▶ **Brief**
Copy the records below word for word, from their start through the line containing "click(140, 237)", and include both of those ends.

▶ **Supplied material**
• • • •
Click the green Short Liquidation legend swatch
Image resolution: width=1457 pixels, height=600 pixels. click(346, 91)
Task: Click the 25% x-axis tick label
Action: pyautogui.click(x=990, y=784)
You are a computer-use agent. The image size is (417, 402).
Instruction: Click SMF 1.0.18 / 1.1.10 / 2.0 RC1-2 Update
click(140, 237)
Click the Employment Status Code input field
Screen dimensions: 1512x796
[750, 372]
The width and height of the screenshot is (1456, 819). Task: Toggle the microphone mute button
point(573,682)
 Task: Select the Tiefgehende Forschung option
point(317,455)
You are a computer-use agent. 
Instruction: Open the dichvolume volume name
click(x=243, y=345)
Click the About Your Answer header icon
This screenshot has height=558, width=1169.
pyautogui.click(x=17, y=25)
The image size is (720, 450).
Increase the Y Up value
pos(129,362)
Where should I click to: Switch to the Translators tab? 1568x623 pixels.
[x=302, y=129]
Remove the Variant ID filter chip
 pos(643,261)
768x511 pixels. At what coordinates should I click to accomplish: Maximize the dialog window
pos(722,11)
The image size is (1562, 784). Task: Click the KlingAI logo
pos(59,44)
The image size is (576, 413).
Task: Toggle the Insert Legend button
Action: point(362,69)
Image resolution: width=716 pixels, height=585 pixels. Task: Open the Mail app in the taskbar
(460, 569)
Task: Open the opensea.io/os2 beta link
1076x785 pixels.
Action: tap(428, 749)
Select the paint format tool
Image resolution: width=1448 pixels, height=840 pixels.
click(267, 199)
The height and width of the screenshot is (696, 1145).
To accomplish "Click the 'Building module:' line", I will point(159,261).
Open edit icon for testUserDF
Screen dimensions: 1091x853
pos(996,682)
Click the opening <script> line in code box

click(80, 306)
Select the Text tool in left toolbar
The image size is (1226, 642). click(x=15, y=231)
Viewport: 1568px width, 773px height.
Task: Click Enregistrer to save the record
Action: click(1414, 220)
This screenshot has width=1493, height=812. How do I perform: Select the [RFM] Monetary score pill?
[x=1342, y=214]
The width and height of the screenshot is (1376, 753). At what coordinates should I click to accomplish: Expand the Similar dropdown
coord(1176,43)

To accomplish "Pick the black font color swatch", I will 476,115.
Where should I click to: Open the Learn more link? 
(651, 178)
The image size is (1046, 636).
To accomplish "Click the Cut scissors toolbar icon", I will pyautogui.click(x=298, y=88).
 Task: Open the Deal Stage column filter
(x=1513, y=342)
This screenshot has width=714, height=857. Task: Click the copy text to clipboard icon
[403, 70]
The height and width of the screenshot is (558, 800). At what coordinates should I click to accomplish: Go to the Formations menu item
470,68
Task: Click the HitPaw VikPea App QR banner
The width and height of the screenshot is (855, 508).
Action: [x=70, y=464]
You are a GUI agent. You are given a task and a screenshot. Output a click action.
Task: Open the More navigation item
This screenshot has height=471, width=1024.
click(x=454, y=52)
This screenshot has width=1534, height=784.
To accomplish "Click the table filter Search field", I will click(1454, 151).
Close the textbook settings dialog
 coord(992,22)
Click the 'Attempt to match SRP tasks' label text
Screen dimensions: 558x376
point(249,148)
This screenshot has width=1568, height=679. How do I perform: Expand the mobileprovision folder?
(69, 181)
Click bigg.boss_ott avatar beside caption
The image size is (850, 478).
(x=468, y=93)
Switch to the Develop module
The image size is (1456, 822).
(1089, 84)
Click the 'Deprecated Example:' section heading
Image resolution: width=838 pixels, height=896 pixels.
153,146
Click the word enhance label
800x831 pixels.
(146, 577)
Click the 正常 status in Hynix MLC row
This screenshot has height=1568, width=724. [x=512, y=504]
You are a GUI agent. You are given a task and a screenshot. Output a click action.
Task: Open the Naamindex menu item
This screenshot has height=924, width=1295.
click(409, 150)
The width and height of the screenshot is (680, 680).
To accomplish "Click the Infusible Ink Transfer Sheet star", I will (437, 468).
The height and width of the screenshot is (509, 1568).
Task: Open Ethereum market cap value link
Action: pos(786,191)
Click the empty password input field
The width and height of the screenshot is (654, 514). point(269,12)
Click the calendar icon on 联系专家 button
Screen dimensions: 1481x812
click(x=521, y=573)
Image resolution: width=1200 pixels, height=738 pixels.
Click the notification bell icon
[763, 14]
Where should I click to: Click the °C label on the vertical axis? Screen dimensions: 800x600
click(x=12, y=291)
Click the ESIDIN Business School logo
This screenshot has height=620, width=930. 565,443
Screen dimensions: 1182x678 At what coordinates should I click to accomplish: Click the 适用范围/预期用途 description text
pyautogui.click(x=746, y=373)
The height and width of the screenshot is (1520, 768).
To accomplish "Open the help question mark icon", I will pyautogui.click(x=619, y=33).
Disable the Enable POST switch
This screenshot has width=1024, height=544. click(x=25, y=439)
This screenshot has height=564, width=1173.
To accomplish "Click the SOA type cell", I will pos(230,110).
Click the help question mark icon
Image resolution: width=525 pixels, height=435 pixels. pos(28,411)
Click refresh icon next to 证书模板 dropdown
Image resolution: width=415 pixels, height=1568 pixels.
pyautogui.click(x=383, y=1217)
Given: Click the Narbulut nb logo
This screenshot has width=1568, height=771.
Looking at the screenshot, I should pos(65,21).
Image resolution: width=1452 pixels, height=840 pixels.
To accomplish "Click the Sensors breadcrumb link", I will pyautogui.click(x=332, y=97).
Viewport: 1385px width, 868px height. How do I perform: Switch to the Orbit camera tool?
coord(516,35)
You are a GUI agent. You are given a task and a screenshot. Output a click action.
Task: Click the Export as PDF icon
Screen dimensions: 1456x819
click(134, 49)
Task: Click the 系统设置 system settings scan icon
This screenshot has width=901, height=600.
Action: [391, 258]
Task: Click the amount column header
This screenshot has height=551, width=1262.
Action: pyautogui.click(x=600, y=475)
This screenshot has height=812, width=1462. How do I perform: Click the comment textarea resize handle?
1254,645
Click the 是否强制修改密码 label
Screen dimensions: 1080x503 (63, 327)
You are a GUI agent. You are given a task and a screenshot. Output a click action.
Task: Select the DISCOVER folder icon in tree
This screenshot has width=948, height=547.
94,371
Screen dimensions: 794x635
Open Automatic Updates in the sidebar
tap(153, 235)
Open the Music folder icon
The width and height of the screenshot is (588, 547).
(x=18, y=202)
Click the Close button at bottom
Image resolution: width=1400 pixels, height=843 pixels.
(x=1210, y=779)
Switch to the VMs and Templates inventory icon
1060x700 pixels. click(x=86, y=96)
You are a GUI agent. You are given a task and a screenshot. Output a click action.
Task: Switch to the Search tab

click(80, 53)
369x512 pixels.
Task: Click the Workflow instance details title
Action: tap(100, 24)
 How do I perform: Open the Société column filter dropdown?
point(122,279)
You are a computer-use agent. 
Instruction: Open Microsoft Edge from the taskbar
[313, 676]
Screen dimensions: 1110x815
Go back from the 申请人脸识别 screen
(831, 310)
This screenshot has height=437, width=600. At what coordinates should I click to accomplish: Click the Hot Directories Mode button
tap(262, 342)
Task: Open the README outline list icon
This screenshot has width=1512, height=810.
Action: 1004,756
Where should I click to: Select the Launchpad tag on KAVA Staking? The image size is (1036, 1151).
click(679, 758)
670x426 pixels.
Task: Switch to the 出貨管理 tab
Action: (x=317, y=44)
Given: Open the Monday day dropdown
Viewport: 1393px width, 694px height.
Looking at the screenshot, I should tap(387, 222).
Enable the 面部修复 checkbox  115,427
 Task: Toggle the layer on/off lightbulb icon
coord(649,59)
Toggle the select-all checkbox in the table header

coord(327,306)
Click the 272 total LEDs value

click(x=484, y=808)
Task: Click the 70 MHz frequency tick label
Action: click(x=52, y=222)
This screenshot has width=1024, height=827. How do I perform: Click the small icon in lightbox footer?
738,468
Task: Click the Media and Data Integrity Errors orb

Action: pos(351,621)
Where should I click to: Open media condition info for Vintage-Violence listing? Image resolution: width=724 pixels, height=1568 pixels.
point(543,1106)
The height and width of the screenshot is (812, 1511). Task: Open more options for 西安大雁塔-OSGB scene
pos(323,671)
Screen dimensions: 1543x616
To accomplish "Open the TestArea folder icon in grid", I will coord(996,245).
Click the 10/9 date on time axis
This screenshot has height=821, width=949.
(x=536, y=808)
• • • •
▶ **Task output**
Click the green Short Liquidation legend swatch
Image resolution: width=1457 pixels, height=600 pixels. click(346, 91)
Task: Click the 25% x-axis tick label
Action: pyautogui.click(x=990, y=784)
You are a computer-use agent. The image size is (417, 402).
Instruction: Click SMF 1.0.18 / 1.1.10 / 2.0 RC1-2 Update
click(140, 237)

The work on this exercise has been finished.